You wouldn't want an indicator calculated on H1 showing on D1 would you?

 
Keith Watford:

Switching time-frames means that the whole indicator has to be recalculated.

You wouldn't want an indicator calculated on H1 showing on D1 would you?


Obviously not, but i rather meant that if you switch from, let's say, M5 to H1 and then BACK to H5, then the indicator wouldn't have to be recalculated for M5 again except for the new bars that appeared in the mean time. But it still does recalculate which bugs me :/


Is there a way to get around this?

 
RichPiano:


Obviously not, but i rather meant that if you switch from, let's say, M5 to H1 and then BACK to H5, then the indicator wouldn't have to be recalculated for M5 again except for the new bars that appeared in the mean time. But it still does recalculate which bugs me :/


Is there a way to get around this?


How would the indicator know you were just switching temporarily M5 --> H1 --> M5, versus switching to H1 and staying there?

Yes, you could code something that remembered where it was on each timeframe previously, but I would suggest it would be unnecessarily complicated. Most well-coded indicators really don't take too long to process all the bars.

 
Samuel Beer:

Hi guys,


So yeah, the question is in the title. I have an indicator which uses IndicatorCounted() to find out how many candles have not yet been calculated since "last time", but when i switch back and forth between two timeframes, IndicatorCounted() is always zero and thus the whole thing gets recalculated. You would assume that IndicatorCounted() serves a purpose in that very scenario at least, but i'm increasingly irritated by the uselessness of this function.
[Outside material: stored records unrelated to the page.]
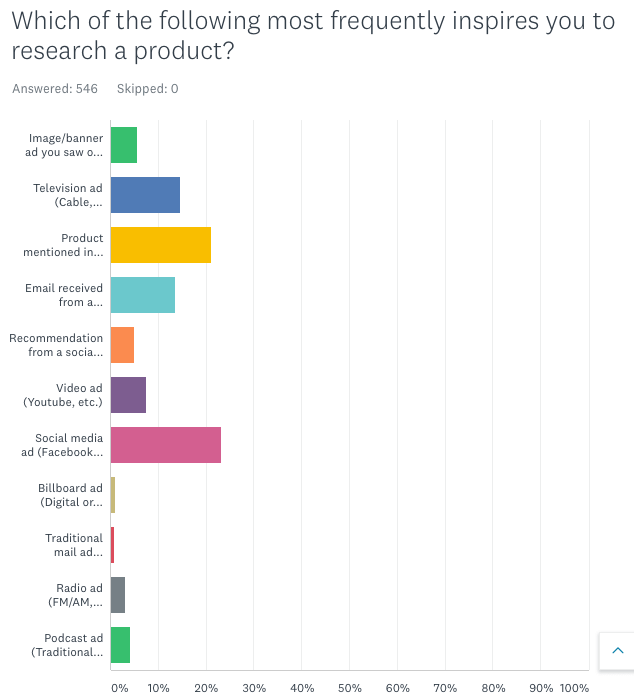Click the gray Radio ad bar

(118, 595)
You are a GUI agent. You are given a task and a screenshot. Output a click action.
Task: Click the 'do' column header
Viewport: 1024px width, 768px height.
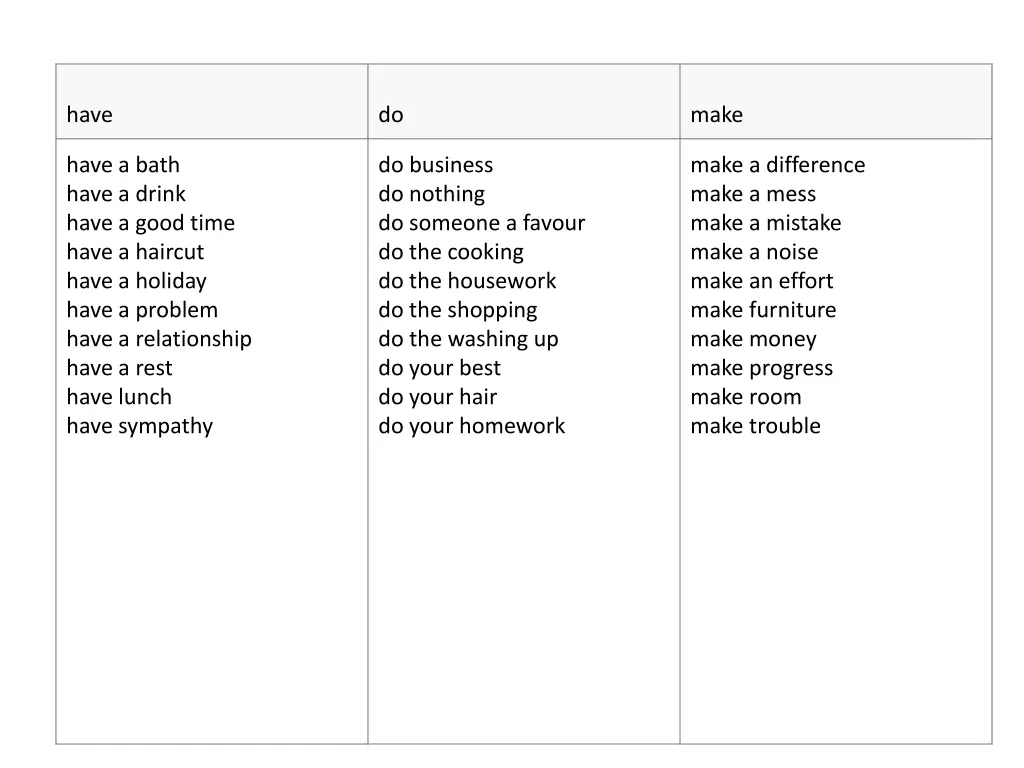pyautogui.click(x=391, y=114)
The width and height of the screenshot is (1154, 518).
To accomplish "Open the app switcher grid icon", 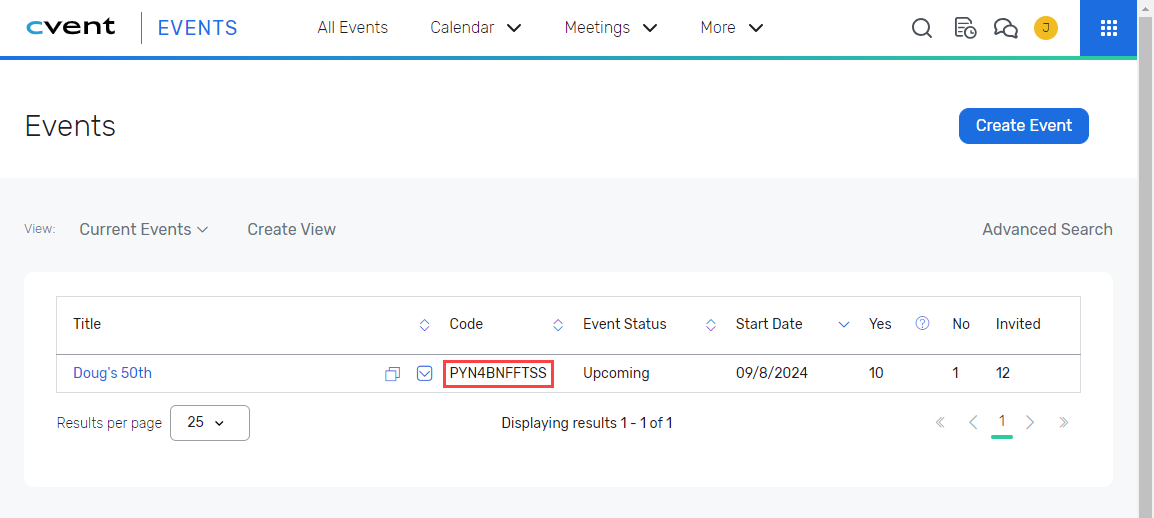I will tap(1108, 28).
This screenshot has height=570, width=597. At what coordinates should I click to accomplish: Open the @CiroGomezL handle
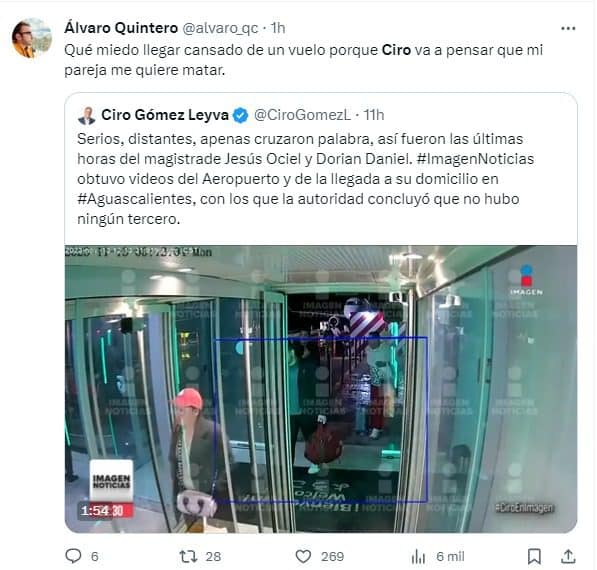click(x=302, y=115)
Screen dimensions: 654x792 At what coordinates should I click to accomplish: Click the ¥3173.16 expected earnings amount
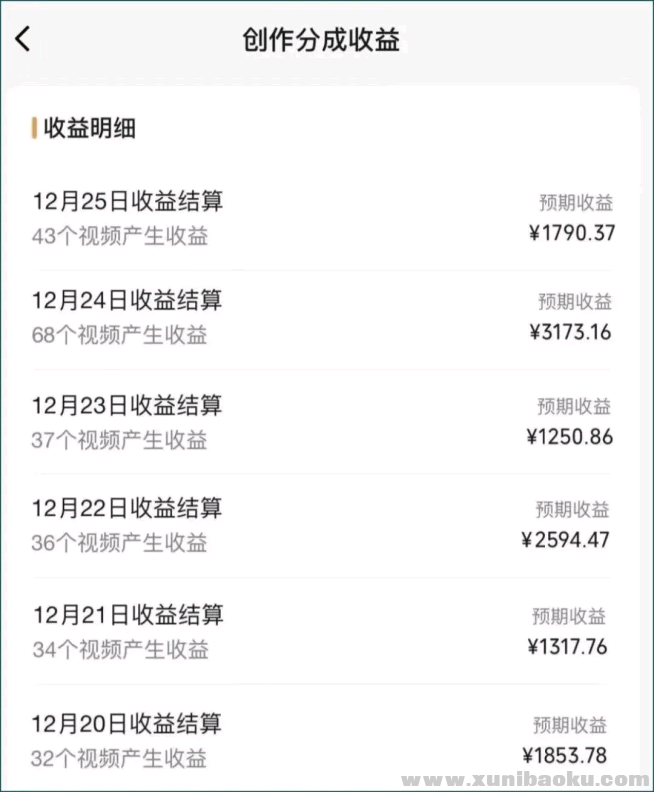(570, 332)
Am I missing something or is this indeed so? Anyway, how can i NOT recalculate the whole indicator after switching back to a timeframe where the indicator has already been calculated before? Cheers! :)


Hello Beer,

I faced a similar issue, because i was drawing text on the chart, thus the indicator recalculates everything without going through the init() function which could have reseted the number of counted text (suffice) on the charts to starts from zero.

The results of switching between timeframes made resulted texts drawn to duplicate texts drawn on the charts. The solution, reset again if IndicatorCounted()=0.

Solution:

int start()

{

   BarIsCounted = IndicatorCounted();

   

   if(BarIsCounted==0)  

   {  ObjectsDeleteAll(chart_ID,1,OBJ_TEXT);

      CalCnt = 0;     // reset texts suffices

   }

//< your code here>

return(0);

}

 
Samuel Beer:


Obviously not, but i rather meant that if you switch from, let's say, M5 to H1 and then BACK to H5, then the indicator wouldn't have to be recalculated for M5 again except for the new bars that appeared in the mean time. But it still does recalculate which bugs me :/


Is there a way to get around this?

You can not do that - your buffers in the indicators are reset (lost) - hence, start from oldest bar or you shall have close to nothing in your indicator

It is not just a matter of a variable or two (like the indicator counted), but of the whole thing and what is stored in it

 
let's say, M5 to H1 and then BACK to H5, then the indicator wouldn't have to be recalculated for M5 again except for the new bars that appeared in the mean time.

Is there a way to get around this?

Open separate charts, same symbol, same indicator, different timeframes. Switching between charts doesn't recalculate anything.

 
Samuel Beer: Obviously not, but i rather meant that if you switch from, let's say, M5 to H1 and then BACK to H5, then the indicator wouldn't have to be recalculated for M5 again except for the new bars that appeared in the mean time.

Then every indicator would use nine times the memory it does now (9 TF on MT4.) It would have to save all buffers and variables per timeframe just so it could restore them when you switch back. The cost of storing and restoring would out weigh the little CPU that recalculating uses.